The white-tailed deer likely has something called chronic wasting disease, a fatal illness for which there is no vaccine and no cure, according to the Ohio Department of Natural Resources.

There are no known cases in humans, but the disease is known to affect caribou, deer, elk and moose, and it has been found in animals in at least 35 states.

Chronic wasting disease is caused by “misfolded proteins known as prions” that create holes in the deer’s nervous system, damaging tissue and vital structures. Additional symptoms include loss of motor function, a diminished fear of humans, and a drooping head.

The first Ohio case was found in a deer in northwestern Ohio’s Wyandot County five years ago. Since then, the disease has been found during monitoring in Allen, Hardin, Marion and Morrow counties, which are adjacent to Wyandot.

Having been part of Hardin County’s Disease Surveillance Area (DSA) for years, it has become increasingly easier to educate the Hardin County community about the effects of the disease, said Ohio Department of Natural Resources Wildlife Officer Ryan Kennedy.

A deer brazenly munches on apples from a tree at the corner of College and Prospect streets at midday in downtown Granville. Credit: Alan Miller

“Being in a county that long, you build a lot of relationships with these hunters and the public,” Kennedy said. “I always do a pre-deer season radio (show) … on the local station, and we go over all the CWD changes.”

Proposed rules and regulations for the 2025 hunting season are scheduled to be announced on June 30, and it’s possible the Disease Surveillance Area will be extended to more counties.

“Now we have got proposals where [DSA could] expand, so we are going to have to get that education out,” Kennedy said.

Part of the education includes informing hunters about the current hunting season’s DSA regulations, which can range from restrictions about moving deer carcasses to rules concerning food plots for deer and baiting to lure deer to a hunting location.

Sara Zaleski, a wildlife technician with the Ohio Department of Natural Resources, said methods of tracking the spread of the disease are limited by current technology. Common sampling methods to test for chronic wasting disease involve only dead deer, not live deer. 

Live sampling methods are becoming more prevalent, but only for deer in captivity and not the hundreds of thousands in the wild across Ohio. 

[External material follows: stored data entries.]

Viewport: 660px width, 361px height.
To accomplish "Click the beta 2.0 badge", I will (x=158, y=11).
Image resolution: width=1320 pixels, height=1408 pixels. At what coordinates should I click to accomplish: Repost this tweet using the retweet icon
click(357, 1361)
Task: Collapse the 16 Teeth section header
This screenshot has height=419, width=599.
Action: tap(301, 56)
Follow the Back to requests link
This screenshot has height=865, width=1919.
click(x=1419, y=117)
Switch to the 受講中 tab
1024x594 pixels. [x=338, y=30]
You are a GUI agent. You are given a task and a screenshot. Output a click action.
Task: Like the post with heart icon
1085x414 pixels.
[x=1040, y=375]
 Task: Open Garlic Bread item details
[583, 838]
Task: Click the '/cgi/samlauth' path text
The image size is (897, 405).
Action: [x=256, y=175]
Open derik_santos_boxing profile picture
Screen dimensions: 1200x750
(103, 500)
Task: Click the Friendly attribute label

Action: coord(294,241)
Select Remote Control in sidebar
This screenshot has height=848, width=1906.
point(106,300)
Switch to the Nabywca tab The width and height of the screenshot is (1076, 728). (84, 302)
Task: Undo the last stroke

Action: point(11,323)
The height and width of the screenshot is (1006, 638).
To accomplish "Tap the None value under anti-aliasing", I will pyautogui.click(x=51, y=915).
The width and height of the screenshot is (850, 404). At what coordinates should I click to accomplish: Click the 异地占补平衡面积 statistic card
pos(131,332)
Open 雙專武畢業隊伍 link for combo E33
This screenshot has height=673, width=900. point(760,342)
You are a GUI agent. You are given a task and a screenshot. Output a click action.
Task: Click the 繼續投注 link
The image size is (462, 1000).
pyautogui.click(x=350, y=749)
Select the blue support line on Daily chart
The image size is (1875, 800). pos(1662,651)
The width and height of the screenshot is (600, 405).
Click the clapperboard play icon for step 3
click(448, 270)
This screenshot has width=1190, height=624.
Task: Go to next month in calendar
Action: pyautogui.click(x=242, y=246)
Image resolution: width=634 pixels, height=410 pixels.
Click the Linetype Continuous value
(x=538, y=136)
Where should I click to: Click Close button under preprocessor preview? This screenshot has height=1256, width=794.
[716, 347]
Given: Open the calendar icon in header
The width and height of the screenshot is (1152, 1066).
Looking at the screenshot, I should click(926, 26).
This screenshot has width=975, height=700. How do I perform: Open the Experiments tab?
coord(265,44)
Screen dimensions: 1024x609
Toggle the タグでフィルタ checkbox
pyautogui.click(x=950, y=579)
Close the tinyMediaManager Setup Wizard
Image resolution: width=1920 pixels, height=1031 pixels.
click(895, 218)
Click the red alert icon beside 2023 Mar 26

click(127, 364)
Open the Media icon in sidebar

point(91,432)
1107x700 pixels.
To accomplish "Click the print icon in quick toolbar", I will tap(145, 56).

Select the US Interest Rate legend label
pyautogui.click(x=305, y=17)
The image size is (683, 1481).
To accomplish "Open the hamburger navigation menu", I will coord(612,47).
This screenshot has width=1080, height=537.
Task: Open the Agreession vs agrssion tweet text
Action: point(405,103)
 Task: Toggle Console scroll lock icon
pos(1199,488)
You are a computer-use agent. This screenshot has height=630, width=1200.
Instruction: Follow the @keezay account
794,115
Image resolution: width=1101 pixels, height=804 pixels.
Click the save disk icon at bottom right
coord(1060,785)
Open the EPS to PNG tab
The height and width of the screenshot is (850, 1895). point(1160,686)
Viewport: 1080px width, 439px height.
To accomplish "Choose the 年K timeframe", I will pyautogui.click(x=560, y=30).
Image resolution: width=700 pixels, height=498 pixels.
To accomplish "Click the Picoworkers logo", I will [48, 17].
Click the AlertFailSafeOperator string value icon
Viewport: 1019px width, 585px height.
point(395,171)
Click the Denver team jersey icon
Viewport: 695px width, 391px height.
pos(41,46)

Because the disease has a long incubation period of about 18 months, it can be difficult to spot and, by extension, harder to control through human intervention. 

And the disease spreads easily: Experts say an infected deer’s feces, urine, and blood can transfer the disease to others in its herd. And when an infected deer dies, the disease-carrying prions can stay in soil and grass for months after the deer’s death. Then healthy deer eat the grass, and the prions transfer to their system, and the cycle continues.

Now, with an increasing deer population thanks to mating and foraging success, more deer in the central Ohio region will be susceptible to the disease, ODNR officials said.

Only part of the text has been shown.